* SOURCE EXCERPT *
::::

Former Canberra Raider David Shillington.

The suicide of a beloved clubman inspired the Mustangs Brothers junior club to stamp out the stigma around mental health issues.

Nathan Foster was a long-time player at the Mustangs with obvious talent, tipped for big things after earning a contract with the Brisbane Broncos.

When Foster took his own life unexpectedly a few years ago, it sparked the Mustangs to overhaul their culture so the topic of mental health was no longer taboo.

The Mustangs, based near Brisbane, believe a fit mind translates to a strong body and, while winning is the club's objective, it doesn't supersede the welfare of the players.

"Yes, trophies in our cupboard are nice, but having a happy, healthy club is more important," said Mustangs secretary Ali Voigt.

"Players and staff at our club are offered support and guidance when suffering both mental and physical injuries.

"We have reached out to Beyond Blue and have received resources that contain information for our members."

Many of the Mustangs' coaches, trainers and officials have undergone mental health training to identify and assist anyone that may be struggling.

Former Canberra Raider David Shillington.
Former Canberra Raider David Shillington. ©Nathan Hopkins/NRL Photos

The club has also stopped providing beer to the senior teams after games. Instead, family meals are encouraged with free use of a barbecue.

In late July, former NRL player David Shillington visited the Mustangs to deliver a State of Mind education session, before Clinton Toopi helped assess the club and establish a Mental Health Action Plan.

::::

* GIVEN INSTRUCTION *
Continue the article about the Mustangs club's approach to mental health, picking up after its final sentence.

::::

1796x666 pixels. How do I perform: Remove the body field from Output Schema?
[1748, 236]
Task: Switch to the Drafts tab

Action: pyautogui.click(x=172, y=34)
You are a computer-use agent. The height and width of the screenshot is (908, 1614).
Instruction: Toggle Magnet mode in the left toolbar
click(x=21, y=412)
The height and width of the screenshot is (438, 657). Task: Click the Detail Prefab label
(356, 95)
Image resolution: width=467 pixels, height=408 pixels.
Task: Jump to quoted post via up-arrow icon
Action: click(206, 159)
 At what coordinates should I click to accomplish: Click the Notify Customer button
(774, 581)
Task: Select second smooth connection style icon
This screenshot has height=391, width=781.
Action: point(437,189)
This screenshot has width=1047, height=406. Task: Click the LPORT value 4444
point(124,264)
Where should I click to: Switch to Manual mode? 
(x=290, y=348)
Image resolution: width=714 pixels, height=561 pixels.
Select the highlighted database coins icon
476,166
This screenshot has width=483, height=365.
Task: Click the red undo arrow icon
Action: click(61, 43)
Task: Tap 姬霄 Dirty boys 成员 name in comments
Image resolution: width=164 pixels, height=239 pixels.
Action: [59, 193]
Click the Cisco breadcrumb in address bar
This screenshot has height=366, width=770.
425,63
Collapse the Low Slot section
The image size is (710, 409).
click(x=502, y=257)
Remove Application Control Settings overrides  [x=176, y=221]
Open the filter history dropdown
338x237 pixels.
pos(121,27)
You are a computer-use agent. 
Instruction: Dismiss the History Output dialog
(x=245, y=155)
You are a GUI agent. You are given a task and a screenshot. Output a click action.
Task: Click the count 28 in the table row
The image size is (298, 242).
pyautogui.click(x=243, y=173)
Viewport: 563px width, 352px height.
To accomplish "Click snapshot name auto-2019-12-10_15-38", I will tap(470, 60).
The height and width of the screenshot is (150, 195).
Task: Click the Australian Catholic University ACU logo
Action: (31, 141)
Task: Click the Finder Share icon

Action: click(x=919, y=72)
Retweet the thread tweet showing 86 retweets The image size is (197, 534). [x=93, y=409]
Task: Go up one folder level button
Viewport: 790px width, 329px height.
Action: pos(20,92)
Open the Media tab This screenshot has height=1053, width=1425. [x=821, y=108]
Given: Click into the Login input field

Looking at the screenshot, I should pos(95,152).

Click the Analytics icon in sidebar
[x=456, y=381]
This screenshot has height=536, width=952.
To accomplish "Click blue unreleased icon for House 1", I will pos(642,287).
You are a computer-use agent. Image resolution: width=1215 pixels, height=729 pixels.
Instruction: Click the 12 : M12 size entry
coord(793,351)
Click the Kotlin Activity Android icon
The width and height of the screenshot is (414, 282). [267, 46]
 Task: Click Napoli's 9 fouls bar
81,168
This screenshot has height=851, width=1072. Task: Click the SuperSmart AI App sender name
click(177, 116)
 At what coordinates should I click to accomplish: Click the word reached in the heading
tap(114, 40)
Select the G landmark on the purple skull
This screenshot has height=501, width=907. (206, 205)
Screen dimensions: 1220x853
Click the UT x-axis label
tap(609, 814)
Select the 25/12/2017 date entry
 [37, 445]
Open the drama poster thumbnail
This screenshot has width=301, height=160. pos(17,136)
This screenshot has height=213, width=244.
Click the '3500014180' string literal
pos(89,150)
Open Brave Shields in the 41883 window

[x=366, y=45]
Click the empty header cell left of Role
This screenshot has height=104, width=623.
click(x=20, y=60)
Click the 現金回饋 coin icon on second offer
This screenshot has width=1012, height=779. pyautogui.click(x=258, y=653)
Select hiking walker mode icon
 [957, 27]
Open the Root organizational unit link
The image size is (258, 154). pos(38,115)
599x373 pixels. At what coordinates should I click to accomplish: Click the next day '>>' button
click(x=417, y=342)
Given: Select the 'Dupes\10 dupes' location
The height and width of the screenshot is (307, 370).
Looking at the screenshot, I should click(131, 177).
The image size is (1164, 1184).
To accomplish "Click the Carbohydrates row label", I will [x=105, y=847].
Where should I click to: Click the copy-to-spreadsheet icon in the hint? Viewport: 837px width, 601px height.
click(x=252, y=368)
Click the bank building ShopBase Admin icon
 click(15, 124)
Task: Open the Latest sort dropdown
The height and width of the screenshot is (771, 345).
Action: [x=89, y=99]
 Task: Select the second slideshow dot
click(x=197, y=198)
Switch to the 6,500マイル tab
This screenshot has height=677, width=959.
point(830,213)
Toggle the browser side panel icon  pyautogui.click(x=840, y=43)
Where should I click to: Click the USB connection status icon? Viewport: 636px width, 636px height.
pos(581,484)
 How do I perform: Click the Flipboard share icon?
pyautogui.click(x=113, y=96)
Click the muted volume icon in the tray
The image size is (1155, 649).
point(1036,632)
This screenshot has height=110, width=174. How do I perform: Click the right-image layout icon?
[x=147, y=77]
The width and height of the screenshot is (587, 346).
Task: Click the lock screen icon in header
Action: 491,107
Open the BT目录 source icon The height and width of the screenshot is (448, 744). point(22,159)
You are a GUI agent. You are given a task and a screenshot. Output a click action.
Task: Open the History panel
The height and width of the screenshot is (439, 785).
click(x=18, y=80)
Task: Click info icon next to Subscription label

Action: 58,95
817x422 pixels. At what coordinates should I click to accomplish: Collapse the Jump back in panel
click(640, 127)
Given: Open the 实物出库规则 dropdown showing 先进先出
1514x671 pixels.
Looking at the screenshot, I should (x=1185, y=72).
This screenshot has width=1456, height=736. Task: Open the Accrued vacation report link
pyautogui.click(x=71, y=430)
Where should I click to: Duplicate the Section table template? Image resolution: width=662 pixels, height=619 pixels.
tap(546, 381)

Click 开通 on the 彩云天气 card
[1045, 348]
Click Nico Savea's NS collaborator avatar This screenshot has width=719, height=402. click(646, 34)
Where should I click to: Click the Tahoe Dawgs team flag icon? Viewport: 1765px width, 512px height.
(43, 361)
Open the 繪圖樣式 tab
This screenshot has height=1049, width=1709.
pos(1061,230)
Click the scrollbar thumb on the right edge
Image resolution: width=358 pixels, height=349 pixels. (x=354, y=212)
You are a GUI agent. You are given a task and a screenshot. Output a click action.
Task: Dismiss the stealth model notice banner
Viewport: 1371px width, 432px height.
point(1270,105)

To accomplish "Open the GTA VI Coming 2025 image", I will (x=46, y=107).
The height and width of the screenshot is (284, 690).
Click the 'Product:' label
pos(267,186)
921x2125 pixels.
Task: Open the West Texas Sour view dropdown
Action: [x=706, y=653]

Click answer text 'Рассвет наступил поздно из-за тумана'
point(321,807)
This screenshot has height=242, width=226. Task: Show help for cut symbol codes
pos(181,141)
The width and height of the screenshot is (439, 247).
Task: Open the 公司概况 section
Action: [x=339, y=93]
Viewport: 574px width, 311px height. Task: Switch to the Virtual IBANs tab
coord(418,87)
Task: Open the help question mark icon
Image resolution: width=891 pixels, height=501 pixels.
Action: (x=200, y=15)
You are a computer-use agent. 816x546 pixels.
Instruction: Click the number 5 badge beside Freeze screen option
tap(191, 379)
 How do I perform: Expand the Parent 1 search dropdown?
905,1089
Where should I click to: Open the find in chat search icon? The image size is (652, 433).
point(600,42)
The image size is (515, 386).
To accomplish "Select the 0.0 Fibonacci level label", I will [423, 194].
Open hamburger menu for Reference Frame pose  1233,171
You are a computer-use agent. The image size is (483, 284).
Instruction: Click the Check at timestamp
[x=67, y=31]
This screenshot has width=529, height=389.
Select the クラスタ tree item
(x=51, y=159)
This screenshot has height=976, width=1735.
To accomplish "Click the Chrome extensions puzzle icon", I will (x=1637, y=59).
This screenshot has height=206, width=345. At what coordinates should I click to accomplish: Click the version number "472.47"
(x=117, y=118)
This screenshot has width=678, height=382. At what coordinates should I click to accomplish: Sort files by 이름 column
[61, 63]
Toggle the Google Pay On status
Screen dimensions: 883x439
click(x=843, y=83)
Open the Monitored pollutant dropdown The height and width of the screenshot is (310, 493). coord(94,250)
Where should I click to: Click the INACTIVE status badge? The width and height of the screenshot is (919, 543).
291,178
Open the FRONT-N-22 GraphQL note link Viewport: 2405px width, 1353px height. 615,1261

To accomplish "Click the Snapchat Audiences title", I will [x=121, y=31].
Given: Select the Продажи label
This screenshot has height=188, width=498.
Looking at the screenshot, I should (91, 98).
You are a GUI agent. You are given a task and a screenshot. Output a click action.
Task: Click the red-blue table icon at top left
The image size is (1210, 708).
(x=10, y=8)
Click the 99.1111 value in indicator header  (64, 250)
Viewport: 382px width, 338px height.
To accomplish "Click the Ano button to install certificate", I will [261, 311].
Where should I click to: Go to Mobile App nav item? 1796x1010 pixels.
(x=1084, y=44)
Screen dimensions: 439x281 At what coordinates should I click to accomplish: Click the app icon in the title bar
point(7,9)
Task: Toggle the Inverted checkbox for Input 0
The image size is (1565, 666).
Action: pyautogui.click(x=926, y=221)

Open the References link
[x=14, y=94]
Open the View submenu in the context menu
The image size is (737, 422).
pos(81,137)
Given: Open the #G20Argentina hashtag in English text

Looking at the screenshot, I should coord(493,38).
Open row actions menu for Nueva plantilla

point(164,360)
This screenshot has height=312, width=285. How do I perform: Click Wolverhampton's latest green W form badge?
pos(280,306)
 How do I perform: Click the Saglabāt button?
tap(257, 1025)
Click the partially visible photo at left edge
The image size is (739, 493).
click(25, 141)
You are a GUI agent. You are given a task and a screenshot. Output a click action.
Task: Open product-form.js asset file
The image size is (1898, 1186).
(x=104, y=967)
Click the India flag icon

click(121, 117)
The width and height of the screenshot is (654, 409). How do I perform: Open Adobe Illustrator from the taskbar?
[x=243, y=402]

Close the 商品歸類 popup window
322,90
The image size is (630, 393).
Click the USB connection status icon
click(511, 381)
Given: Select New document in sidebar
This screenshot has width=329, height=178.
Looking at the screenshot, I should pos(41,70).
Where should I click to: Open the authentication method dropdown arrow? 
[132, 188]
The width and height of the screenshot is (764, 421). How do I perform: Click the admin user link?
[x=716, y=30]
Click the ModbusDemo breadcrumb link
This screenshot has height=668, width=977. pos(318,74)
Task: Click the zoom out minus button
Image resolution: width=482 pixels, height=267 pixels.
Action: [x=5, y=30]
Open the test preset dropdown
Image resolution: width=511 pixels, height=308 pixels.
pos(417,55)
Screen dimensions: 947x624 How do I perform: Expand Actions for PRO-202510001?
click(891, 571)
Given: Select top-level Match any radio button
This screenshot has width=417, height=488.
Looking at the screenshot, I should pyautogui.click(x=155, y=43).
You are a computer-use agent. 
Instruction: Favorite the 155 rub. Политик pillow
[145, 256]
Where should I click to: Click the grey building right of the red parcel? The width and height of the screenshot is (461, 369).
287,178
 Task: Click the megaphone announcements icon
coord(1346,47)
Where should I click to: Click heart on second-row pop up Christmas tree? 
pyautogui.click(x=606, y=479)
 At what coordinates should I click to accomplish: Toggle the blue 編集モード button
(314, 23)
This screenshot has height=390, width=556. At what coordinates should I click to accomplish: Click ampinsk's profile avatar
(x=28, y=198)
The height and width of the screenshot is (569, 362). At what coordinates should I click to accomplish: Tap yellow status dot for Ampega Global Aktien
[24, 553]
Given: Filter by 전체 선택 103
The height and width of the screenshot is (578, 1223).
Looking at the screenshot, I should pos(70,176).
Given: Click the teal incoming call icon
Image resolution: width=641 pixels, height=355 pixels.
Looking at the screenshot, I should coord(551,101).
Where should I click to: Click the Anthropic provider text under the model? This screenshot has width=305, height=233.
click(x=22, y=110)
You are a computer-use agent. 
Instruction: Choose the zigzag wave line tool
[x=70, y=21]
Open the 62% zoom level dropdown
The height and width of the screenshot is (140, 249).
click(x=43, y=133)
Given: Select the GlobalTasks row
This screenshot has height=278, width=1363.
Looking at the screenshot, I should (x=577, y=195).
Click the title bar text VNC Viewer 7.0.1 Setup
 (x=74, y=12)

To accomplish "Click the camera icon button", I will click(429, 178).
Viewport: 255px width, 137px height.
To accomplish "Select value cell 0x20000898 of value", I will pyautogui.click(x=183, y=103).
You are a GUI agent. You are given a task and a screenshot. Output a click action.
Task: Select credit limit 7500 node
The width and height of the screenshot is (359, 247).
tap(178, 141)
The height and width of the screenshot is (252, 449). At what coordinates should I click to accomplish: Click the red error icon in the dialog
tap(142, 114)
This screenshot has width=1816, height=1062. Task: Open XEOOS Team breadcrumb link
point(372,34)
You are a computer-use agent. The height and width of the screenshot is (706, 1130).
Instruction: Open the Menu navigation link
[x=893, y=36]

::::

* ANSWER TO THE TASK *
With a host of positive protocols already in place, the Mustangs received top marks across all four Leadership, Inclusiveness, Education and Awareness categories to become a State of Mind-recognised club.

Clinton Toopi.
Clinton Toopi.

State of Mind program manager Michael Green said the Mustangs' work could serve as the ideal model for other clubs.

"What we find is the more proactive clubs in the program are the ones who have had an incident of mental ill-health or had challenges with mental health," Green told NRL.com.

"It's an amazing story that there are clubs out there that are so proactive."

Even before the State of Mind workshop, the Mustangs hosted a mental health seminar for members.

"If people feel as if they belong, they are more likely to reach out for help," Voigt said.

"At Mustangs, we regularly promote both physical and mental well-being. We encourage our club members to reach out and be a part of the club that prioritises health." 

 

The NRL State of Mind program is sponsored by the Queensland Government.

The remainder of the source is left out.